#### The problem:
Please rewrite every one of the records below, replacing "Identify the location of" with "Locate" wherever it appears and leaving everything else unchanged.

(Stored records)
+++
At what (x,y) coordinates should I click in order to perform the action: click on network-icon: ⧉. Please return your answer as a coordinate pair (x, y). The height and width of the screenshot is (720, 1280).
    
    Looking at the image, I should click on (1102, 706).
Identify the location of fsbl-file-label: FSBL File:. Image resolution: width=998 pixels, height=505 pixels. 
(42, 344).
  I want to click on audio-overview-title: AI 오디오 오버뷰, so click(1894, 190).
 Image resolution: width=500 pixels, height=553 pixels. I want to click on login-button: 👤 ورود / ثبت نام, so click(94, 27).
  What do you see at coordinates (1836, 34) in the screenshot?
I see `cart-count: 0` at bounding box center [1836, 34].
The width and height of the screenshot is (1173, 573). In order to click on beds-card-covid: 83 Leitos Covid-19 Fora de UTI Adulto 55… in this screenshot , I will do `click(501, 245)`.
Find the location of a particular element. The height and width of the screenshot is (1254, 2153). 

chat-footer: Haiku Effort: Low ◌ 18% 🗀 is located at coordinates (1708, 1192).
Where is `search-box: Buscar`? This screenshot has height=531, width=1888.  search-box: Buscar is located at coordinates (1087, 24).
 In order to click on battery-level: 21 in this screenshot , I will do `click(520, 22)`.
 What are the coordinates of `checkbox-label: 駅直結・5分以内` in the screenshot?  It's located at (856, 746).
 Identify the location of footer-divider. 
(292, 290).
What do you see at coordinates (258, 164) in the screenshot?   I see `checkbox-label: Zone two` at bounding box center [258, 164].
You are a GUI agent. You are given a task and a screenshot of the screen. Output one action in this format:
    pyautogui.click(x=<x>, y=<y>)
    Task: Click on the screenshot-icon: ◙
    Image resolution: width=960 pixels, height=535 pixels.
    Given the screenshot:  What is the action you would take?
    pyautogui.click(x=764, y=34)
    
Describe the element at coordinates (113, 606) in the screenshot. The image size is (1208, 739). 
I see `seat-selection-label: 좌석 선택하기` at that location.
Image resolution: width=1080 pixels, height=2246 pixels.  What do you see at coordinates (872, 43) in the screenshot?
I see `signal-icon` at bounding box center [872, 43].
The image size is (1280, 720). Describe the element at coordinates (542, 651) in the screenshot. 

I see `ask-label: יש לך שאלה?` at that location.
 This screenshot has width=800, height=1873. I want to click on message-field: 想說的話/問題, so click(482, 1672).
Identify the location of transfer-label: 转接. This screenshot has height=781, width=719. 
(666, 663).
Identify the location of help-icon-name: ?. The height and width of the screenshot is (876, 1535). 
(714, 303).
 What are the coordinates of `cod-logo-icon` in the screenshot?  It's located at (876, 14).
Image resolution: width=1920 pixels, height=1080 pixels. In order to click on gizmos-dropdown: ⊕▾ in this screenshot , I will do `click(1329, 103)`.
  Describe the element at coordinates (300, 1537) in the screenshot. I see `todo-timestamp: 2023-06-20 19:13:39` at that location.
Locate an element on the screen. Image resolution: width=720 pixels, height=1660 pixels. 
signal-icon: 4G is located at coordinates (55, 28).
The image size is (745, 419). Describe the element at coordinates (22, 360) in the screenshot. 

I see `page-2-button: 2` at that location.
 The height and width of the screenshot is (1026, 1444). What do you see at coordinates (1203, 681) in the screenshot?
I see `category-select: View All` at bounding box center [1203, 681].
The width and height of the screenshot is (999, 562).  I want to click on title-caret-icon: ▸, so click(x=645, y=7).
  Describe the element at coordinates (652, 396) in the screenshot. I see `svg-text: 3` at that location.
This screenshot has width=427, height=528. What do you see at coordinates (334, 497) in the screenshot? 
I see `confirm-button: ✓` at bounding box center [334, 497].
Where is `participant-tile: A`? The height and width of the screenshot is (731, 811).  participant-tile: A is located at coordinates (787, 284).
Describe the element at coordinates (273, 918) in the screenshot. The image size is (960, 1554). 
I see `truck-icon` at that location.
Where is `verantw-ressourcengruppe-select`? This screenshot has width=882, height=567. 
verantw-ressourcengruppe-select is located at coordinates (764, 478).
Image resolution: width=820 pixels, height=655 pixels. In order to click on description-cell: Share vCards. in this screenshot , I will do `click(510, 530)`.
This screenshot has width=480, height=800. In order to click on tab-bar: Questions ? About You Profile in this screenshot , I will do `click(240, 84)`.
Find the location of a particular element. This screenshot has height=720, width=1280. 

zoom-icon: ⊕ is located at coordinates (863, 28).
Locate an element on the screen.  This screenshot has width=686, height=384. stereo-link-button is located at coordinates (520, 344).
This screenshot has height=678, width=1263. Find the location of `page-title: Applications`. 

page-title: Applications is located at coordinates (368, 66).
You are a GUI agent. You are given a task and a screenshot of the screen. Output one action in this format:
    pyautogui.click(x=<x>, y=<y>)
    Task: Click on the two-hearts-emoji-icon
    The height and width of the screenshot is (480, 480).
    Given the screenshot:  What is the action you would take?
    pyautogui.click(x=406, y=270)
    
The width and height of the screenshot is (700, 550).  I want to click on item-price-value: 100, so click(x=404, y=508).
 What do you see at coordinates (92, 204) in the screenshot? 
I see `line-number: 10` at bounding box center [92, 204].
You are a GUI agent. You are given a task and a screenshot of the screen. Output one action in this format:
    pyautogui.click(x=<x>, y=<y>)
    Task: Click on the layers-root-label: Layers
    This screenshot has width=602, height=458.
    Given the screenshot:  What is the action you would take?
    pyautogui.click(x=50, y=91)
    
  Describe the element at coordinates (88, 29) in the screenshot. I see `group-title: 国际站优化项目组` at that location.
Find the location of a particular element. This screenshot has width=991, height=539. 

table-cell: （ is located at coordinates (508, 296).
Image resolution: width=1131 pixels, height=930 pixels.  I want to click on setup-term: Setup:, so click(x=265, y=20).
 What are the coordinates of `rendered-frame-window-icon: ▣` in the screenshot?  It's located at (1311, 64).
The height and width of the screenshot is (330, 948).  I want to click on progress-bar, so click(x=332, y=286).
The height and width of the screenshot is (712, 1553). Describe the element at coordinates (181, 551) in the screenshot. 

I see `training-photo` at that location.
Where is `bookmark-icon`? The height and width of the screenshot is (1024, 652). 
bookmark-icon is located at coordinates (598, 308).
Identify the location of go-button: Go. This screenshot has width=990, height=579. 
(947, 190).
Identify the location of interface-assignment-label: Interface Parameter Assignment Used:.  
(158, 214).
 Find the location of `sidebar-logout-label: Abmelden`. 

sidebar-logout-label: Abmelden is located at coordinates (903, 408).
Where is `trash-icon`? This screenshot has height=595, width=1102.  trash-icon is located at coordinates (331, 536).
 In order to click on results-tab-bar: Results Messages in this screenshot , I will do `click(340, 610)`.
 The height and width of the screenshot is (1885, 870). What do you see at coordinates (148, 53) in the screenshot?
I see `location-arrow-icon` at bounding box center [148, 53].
+++
#### Task output:
At what (x,y) coordinates should I click in order to perform the action: click on network-icon: ⧉. Please return your answer as a coordinate pair (x, y). The height and width of the screenshot is (720, 1280).
    
    Looking at the image, I should click on (1102, 706).
Locate fsbl-file-label: FSBL File:. Image resolution: width=998 pixels, height=505 pixels. 
(42, 344).
  I want to click on audio-overview-title: AI 오디오 오버뷰, so click(1894, 190).
 Image resolution: width=500 pixels, height=553 pixels. I want to click on login-button: 👤 ورود / ثبت نام, so click(94, 27).
  What do you see at coordinates (1836, 34) in the screenshot?
I see `cart-count: 0` at bounding box center [1836, 34].
The width and height of the screenshot is (1173, 573). In order to click on beds-card-covid: 83 Leitos Covid-19 Fora de UTI Adulto 55… in this screenshot , I will do `click(501, 245)`.
Find the location of a particular element. The height and width of the screenshot is (1254, 2153). 

chat-footer: Haiku Effort: Low ◌ 18% 🗀 is located at coordinates (1708, 1192).
Where is `search-box: Buscar`? This screenshot has height=531, width=1888.  search-box: Buscar is located at coordinates (1087, 24).
 In order to click on battery-level: 21 in this screenshot , I will do `click(520, 22)`.
 What are the coordinates of `checkbox-label: 駅直結・5分以内` in the screenshot?  It's located at (856, 746).
 Locate footer-divider. 
(292, 290).
What do you see at coordinates (258, 164) in the screenshot?   I see `checkbox-label: Zone two` at bounding box center [258, 164].
You are a GUI agent. You are given a task and a screenshot of the screen. Output one action in this format:
    pyautogui.click(x=<x>, y=<y>)
    Task: Click on the screenshot-icon: ◙
    Image resolution: width=960 pixels, height=535 pixels.
    Given the screenshot:  What is the action you would take?
    pyautogui.click(x=764, y=34)
    
Describe the element at coordinates (113, 606) in the screenshot. The image size is (1208, 739). 
I see `seat-selection-label: 좌석 선택하기` at that location.
Image resolution: width=1080 pixels, height=2246 pixels.  What do you see at coordinates (872, 43) in the screenshot?
I see `signal-icon` at bounding box center [872, 43].
The image size is (1280, 720). Describe the element at coordinates (542, 651) in the screenshot. 

I see `ask-label: יש לך שאלה?` at that location.
 This screenshot has width=800, height=1873. I want to click on message-field: 想說的話/問題, so click(482, 1672).
Locate transfer-label: 转接. This screenshot has height=781, width=719. 
(666, 663).
Locate help-icon-name: ?. The height and width of the screenshot is (876, 1535). 
(714, 303).
 What are the coordinates of `cod-logo-icon` in the screenshot?  It's located at (876, 14).
Image resolution: width=1920 pixels, height=1080 pixels. In order to click on gizmos-dropdown: ⊕▾ in this screenshot , I will do `click(1329, 103)`.
  Describe the element at coordinates (300, 1537) in the screenshot. I see `todo-timestamp: 2023-06-20 19:13:39` at that location.
Locate an element on the screen. Image resolution: width=720 pixels, height=1660 pixels. 
signal-icon: 4G is located at coordinates (55, 28).
The image size is (745, 419). Describe the element at coordinates (22, 360) in the screenshot. 

I see `page-2-button: 2` at that location.
 The height and width of the screenshot is (1026, 1444). What do you see at coordinates (1203, 681) in the screenshot?
I see `category-select: View All` at bounding box center [1203, 681].
The width and height of the screenshot is (999, 562).  I want to click on title-caret-icon: ▸, so click(x=645, y=7).
  Describe the element at coordinates (652, 396) in the screenshot. I see `svg-text: 3` at that location.
This screenshot has width=427, height=528. What do you see at coordinates (334, 497) in the screenshot? 
I see `confirm-button: ✓` at bounding box center [334, 497].
Where is `participant-tile: A`? The height and width of the screenshot is (731, 811).  participant-tile: A is located at coordinates (787, 284).
Describe the element at coordinates (273, 918) in the screenshot. The image size is (960, 1554). 
I see `truck-icon` at that location.
Where is `verantw-ressourcengruppe-select`? This screenshot has width=882, height=567. 
verantw-ressourcengruppe-select is located at coordinates (764, 478).
Image resolution: width=820 pixels, height=655 pixels. In order to click on description-cell: Share vCards. in this screenshot , I will do `click(510, 530)`.
This screenshot has width=480, height=800. In order to click on tab-bar: Questions ? About You Profile in this screenshot , I will do `click(240, 84)`.
Find the location of a particular element. This screenshot has height=720, width=1280. 

zoom-icon: ⊕ is located at coordinates (863, 28).
Locate an element on the screen.  This screenshot has width=686, height=384. stereo-link-button is located at coordinates (520, 344).
This screenshot has height=678, width=1263. Find the location of `page-title: Applications`. 

page-title: Applications is located at coordinates (368, 66).
You are a GUI agent. You are given a task and a screenshot of the screen. Output one action in this format:
    pyautogui.click(x=<x>, y=<y>)
    Task: Click on the two-hearts-emoji-icon
    The height and width of the screenshot is (480, 480).
    Given the screenshot:  What is the action you would take?
    pyautogui.click(x=406, y=270)
    
The width and height of the screenshot is (700, 550).  I want to click on item-price-value: 100, so click(x=404, y=508).
 What do you see at coordinates (92, 204) in the screenshot? 
I see `line-number: 10` at bounding box center [92, 204].
You are a GUI agent. You are given a task and a screenshot of the screen. Output one action in this format:
    pyautogui.click(x=<x>, y=<y>)
    Task: Click on the layers-root-label: Layers
    This screenshot has width=602, height=458.
    Given the screenshot:  What is the action you would take?
    pyautogui.click(x=50, y=91)
    
  Describe the element at coordinates (88, 29) in the screenshot. I see `group-title: 国际站优化项目组` at that location.
Find the location of a particular element. This screenshot has width=991, height=539. 

table-cell: （ is located at coordinates (508, 296).
Image resolution: width=1131 pixels, height=930 pixels.  I want to click on setup-term: Setup:, so click(x=265, y=20).
 What are the coordinates of `rendered-frame-window-icon: ▣` in the screenshot?  It's located at (1311, 64).
The height and width of the screenshot is (330, 948).  I want to click on progress-bar, so click(x=332, y=286).
The height and width of the screenshot is (712, 1553). Describe the element at coordinates (181, 551) in the screenshot. 

I see `training-photo` at that location.
Where is `bookmark-icon`? The height and width of the screenshot is (1024, 652). 
bookmark-icon is located at coordinates (598, 308).
Locate go-button: Go. This screenshot has width=990, height=579. 
(947, 190).
Locate interface-assignment-label: Interface Parameter Assignment Used:.  
(158, 214).
 Find the location of `sidebar-logout-label: Abmelden`. 

sidebar-logout-label: Abmelden is located at coordinates (903, 408).
Where is `trash-icon`? This screenshot has height=595, width=1102.  trash-icon is located at coordinates (331, 536).
 In order to click on results-tab-bar: Results Messages in this screenshot , I will do `click(340, 610)`.
 The height and width of the screenshot is (1885, 870). What do you see at coordinates (148, 53) in the screenshot?
I see `location-arrow-icon` at bounding box center [148, 53].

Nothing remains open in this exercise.